Deborah L. Hannah, author of An Unlit Path, has written a searingly personal, and excruciatingly painful, account of her family’s journey into the foster/adoption world.

Extremely well-written, it had me from the introduction; I was transfixed, fascinated, interested, and horrified. Having myself also parented traumatized children for decades I could almost see what was coming, yet I too was blindsided by the twists and turns their very troubled children provoked.

I read the book in one day, all the more remarkable as it was a Saturday with 25 kids in the house with me.
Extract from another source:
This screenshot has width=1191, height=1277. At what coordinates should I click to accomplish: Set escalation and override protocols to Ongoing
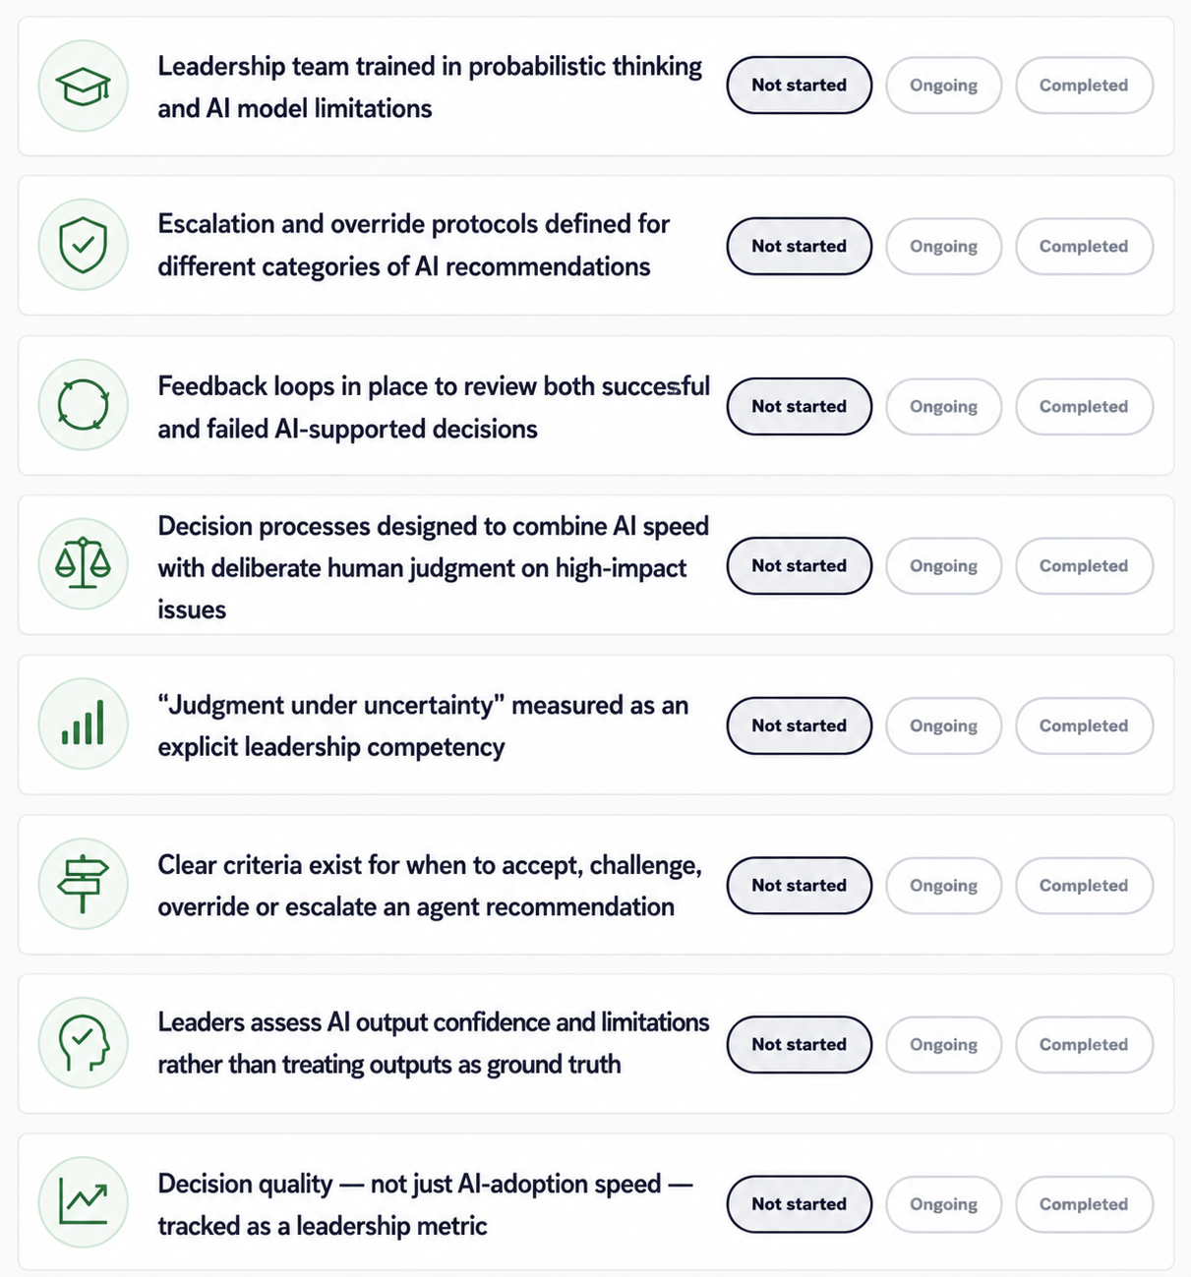coord(943,246)
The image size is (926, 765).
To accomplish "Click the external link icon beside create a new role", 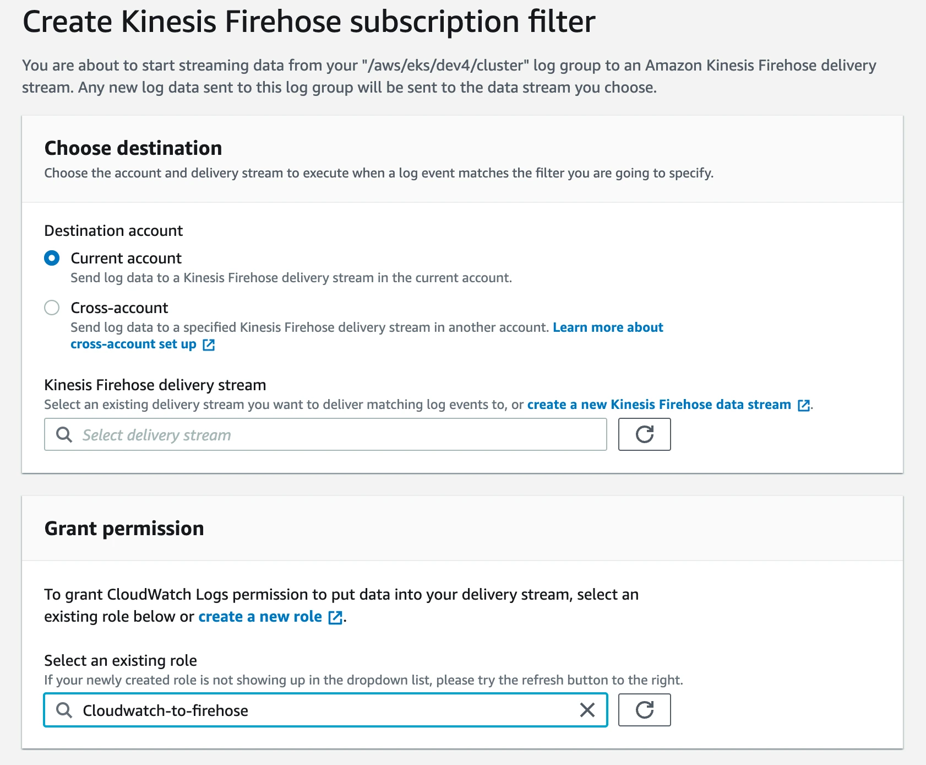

I stood at the stove, cooking and reading, and I stayed up late until I’d finished it, underlining many of her thoughts to write about, and ponder, later.

I was nearly afraid to get to the end, afraid she’d pour out her rage at what happened to her family, but her message encouraged even a tough, old bird like me, “Many of the things that happened to us could have been avoided, and even though we suffered a terrible loss, if we could go back in time, we would still have taken these children into our home.”

That’s what I needed to hear, a validation of what she, and many others of us, who’ve dared to take on this often insurmountable challenge.

The system failed her, social services let her down and persecuted her, the police were of little help, and even her church hurt her family. Filled with despair that she’d not made a difference in her children’s lives, I saw it differently, from a perspective of having done this for a very long time.

She kept her children safe through their childhood, she instilled values, and she demonstrated a strong family life to them that may not bear fruit for a very long time, but I feel certain that eventually it will do so.

I’ve lived with raging runaways, destructive, nearly murderous children, kids who’ve been arrested, investigations by social services due to lying allegations, pregnant teens, and children in psychiatric facilities. But after these same children storm through their twenties, partying and living wildly without the restrictions imposed by a parent, I’ve seen phenomenal emotional growth and maturity that I expect Mrs. Hannah will someday also encounter. I would love to read a follow up of this years from now.

This foster/adoption world is a wild ride, a heart breaking, gut-wrenching ordeal at times when we will question even our own sanity and original motivations. We’ll lose friends, support, spouses sometimes, family members will desert us, others will betray us, the unfathomable will occur, and we will stumble through to the other side with our head in our hands, trying to ensure that our appendages are still attached, so devastating this journey can be.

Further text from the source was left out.